───── Selected extract ─────

Recently, I came across a not very difficult task on LeetCode. Within the task, I had to implement an algorithm to search for a substring in a string. While I was trying to solve the task, I realized that I knew very little about how to search for a substring and decided to study this topic in more detail and share the results with you.
As Wikipedia says, "Substring search is one of the simplest information search tasks", but this is not entirely true. Below, I will talk about different algorithms for solving this problem and show examples of their implementation. Let's begin!
"Brute force algorithm" or "Simple search algorithm"
The brute force algorithm is a simple algorithm for searching for a substring, which consists of sequentially iterating over all the characters of a string and checking for a match with the substring being searched for. If no match is found, the algorithm shifts the substring being searched by one character to the right and starts the search again.
const strStr = (haystack, needle) => {
const m = needle.length
const n = haystack.length
for (let windowStart = 0; windowStart <= n - m; windowStart++) {
for (let i = 0; i < m; i++) {
if (needle[i] !== haystack[windowStart + i]) {
break
}
if (i === m - 1) {
return windowStart
}
}
}
return -1
}
The search function consists of a loop that is limited to n - m (length of the search string - length of the string in which we are searching), which allows us to avoid the problem if the string has fewer characters than the search string and avoid unnecessary checks. It also includes a nested loop that has the logic of comparing characters.

───── Entries supplied ─────

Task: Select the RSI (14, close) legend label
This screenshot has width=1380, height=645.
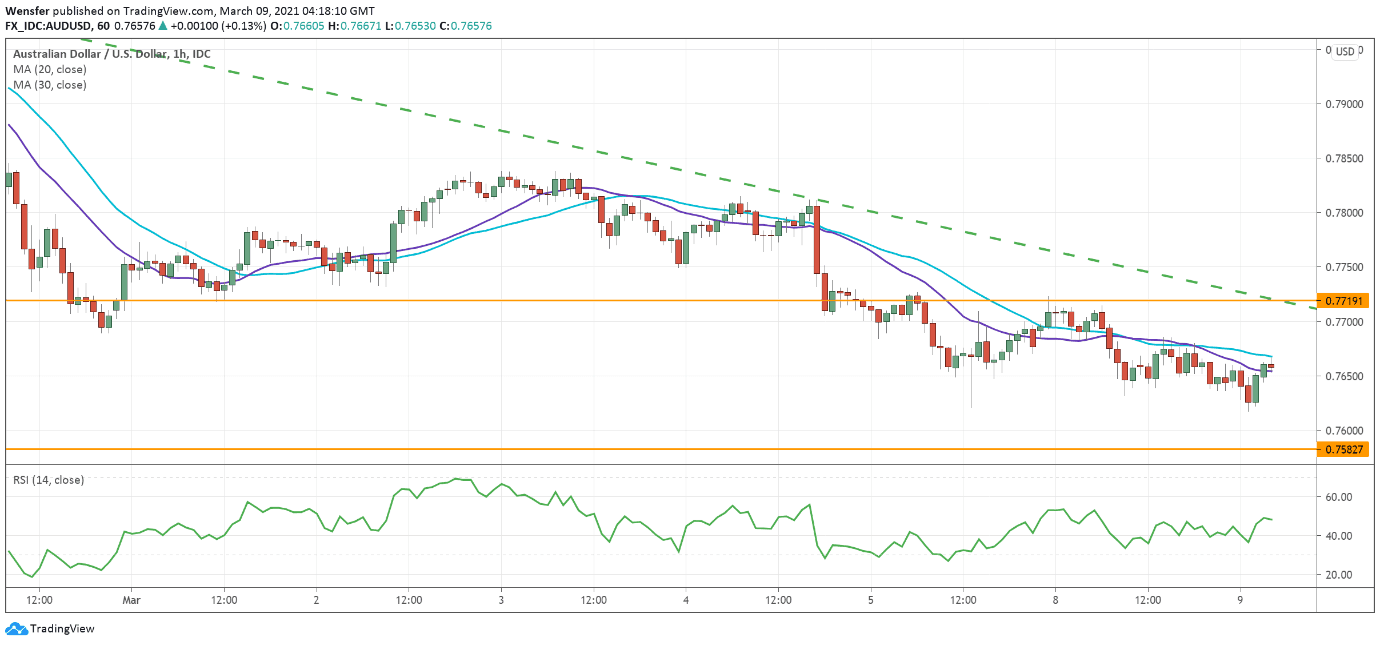Action: pos(47,479)
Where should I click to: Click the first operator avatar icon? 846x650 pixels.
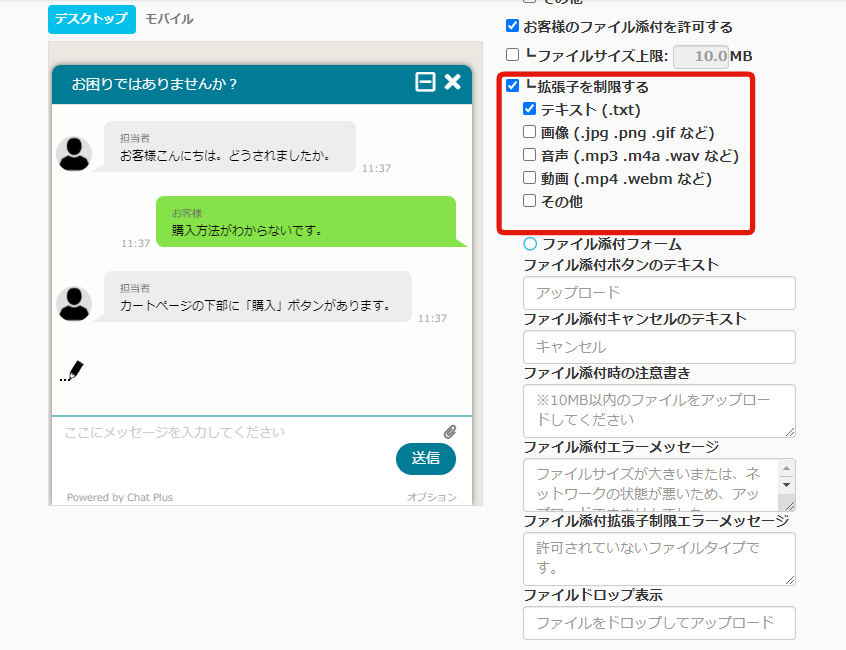click(x=74, y=153)
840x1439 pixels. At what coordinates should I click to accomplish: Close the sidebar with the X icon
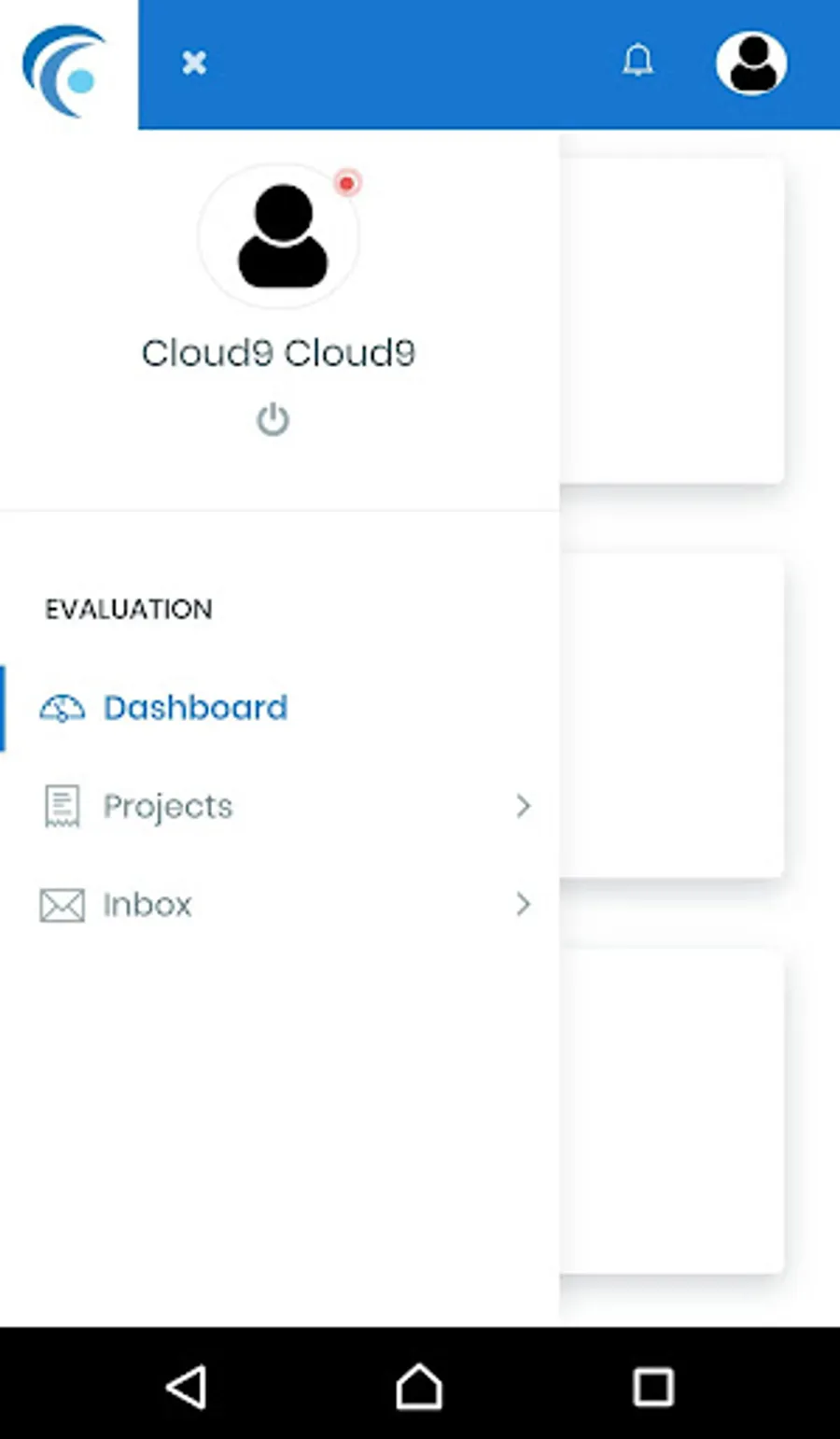(194, 63)
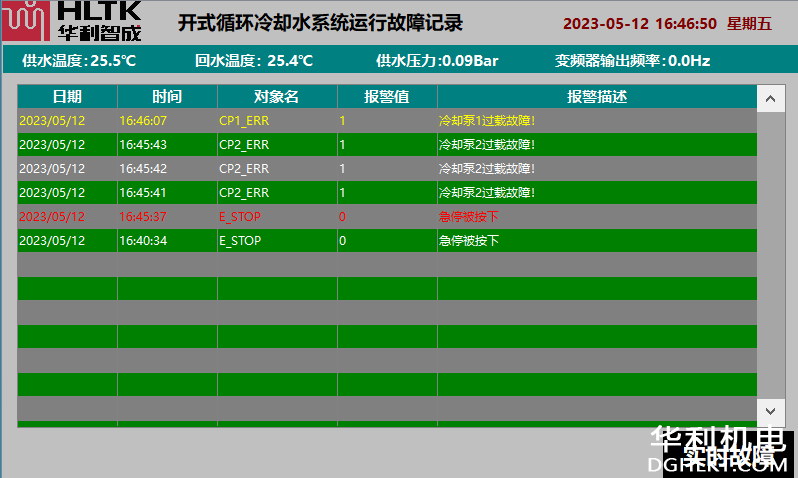798x478 pixels.
Task: Select the 对象名 column header
Action: click(x=277, y=97)
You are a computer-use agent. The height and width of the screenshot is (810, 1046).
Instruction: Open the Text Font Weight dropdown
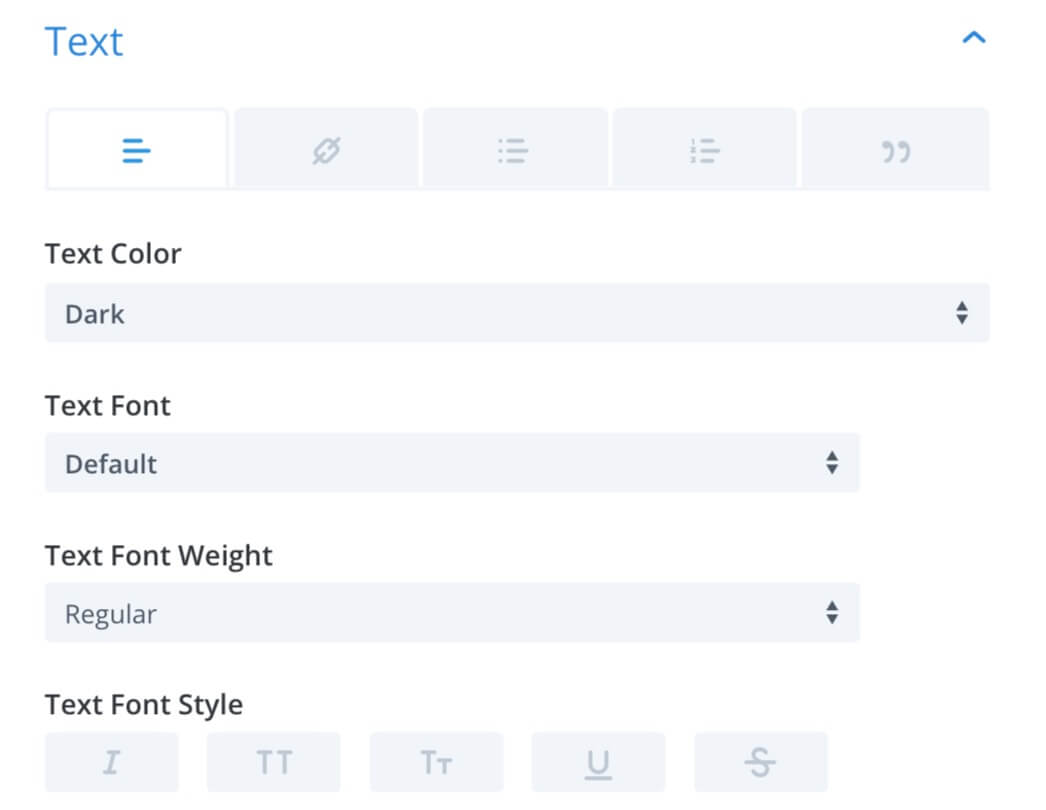click(452, 613)
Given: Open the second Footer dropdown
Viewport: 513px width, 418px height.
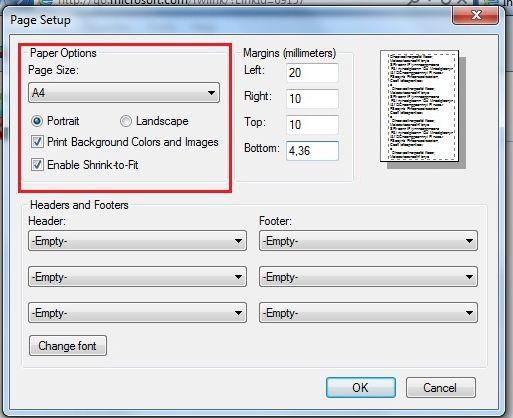Looking at the screenshot, I should click(x=368, y=277).

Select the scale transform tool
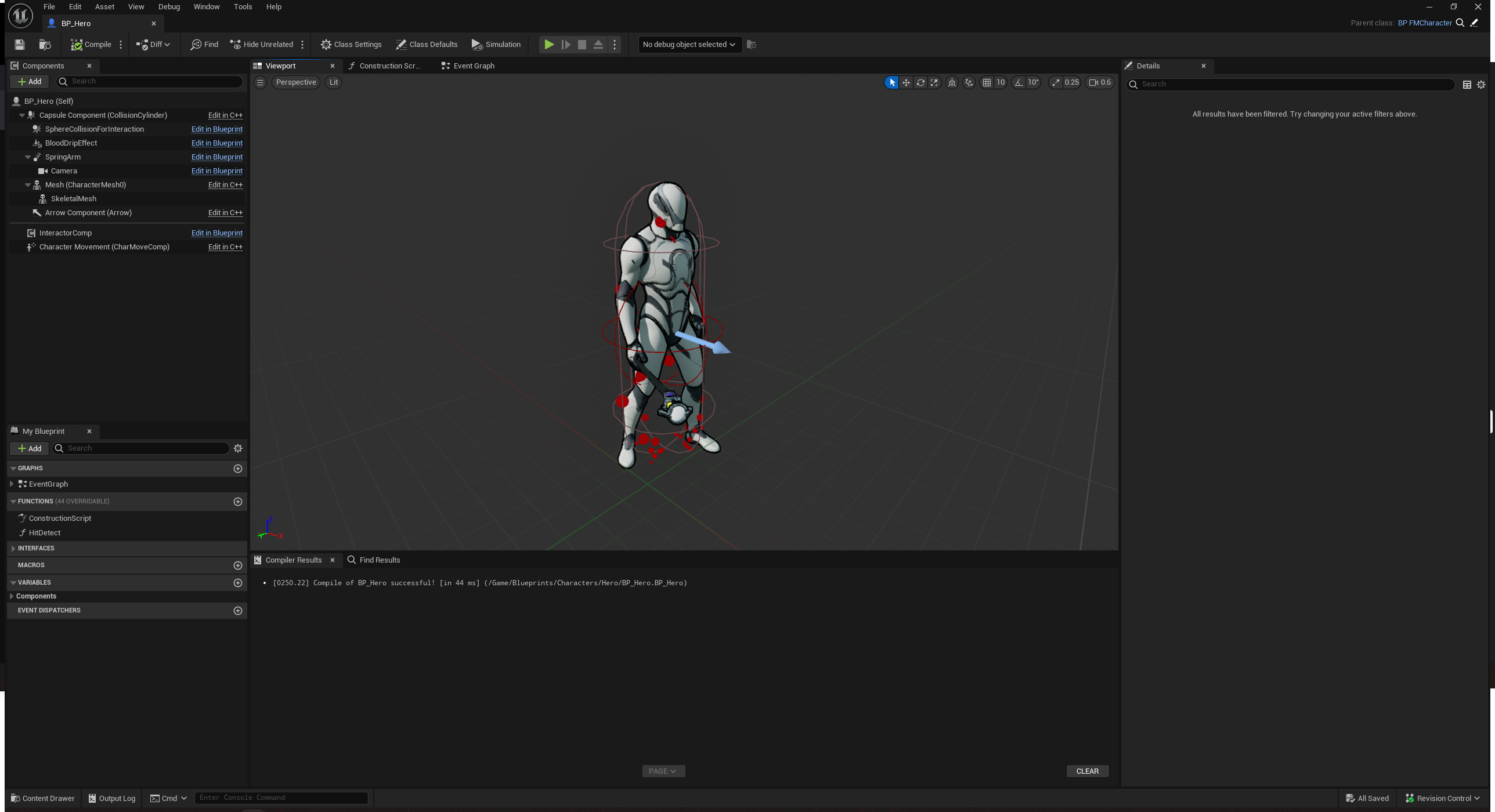[x=934, y=82]
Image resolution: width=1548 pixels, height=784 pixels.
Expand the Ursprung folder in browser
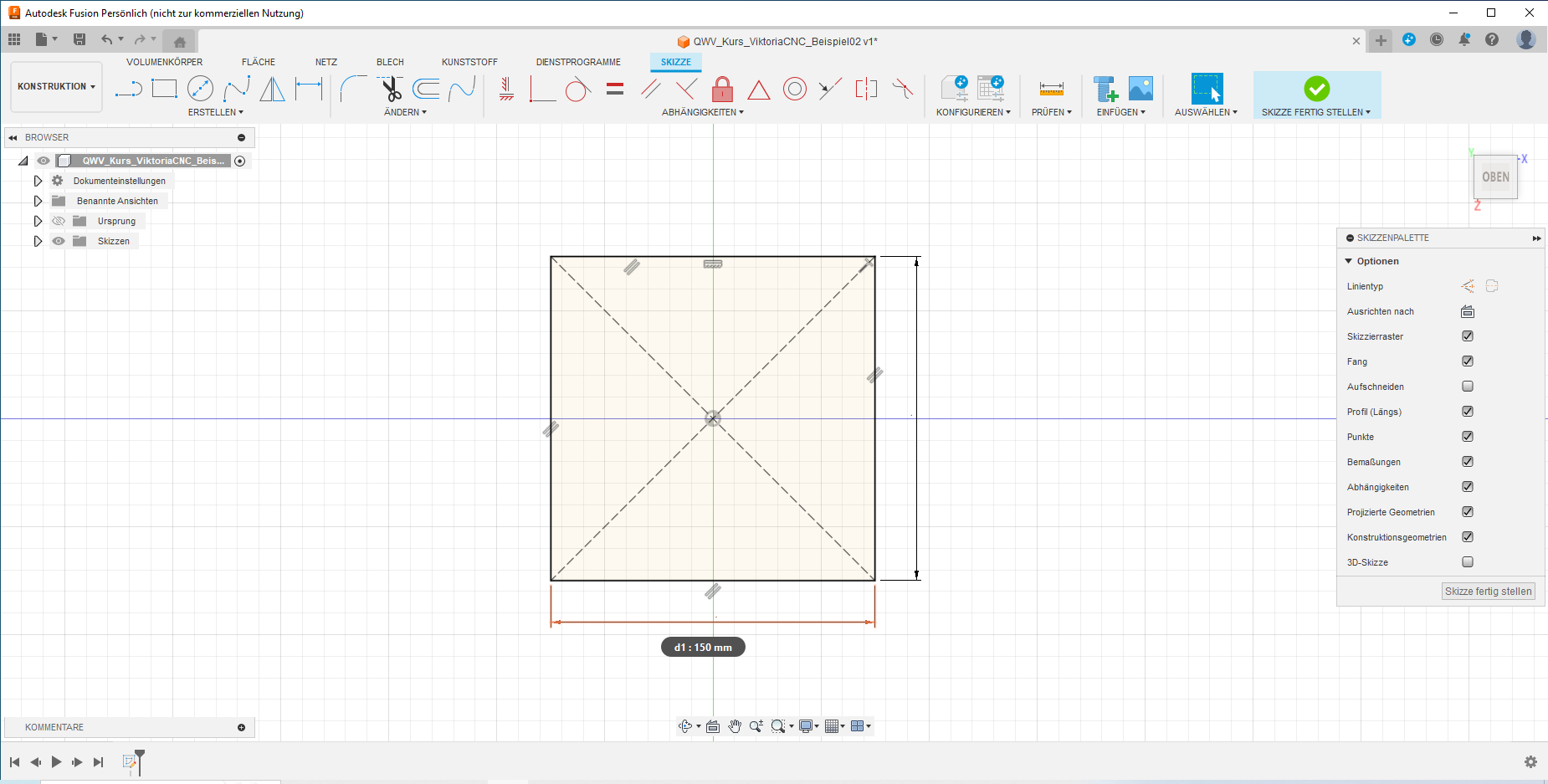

─────

Exercises to complete:
1 > Reproduce the passage of the substring search article that runs from "Recently, I came" up to and including "results with you.", word for word.
2 > In the substring search article, how far does the brute force algorithm shift the searched substring to the right when no match is found?

Outputs by task:
1 >
Recently, I came across a not very difficult task on LeetCode. Within the task, I had to implement an algorithm to search for a substring in a string. While I was trying to solve the task, I realized that I knew very little about how to search for a substring and decided to study this topic in more detail and share the results with you.

2 > By one character.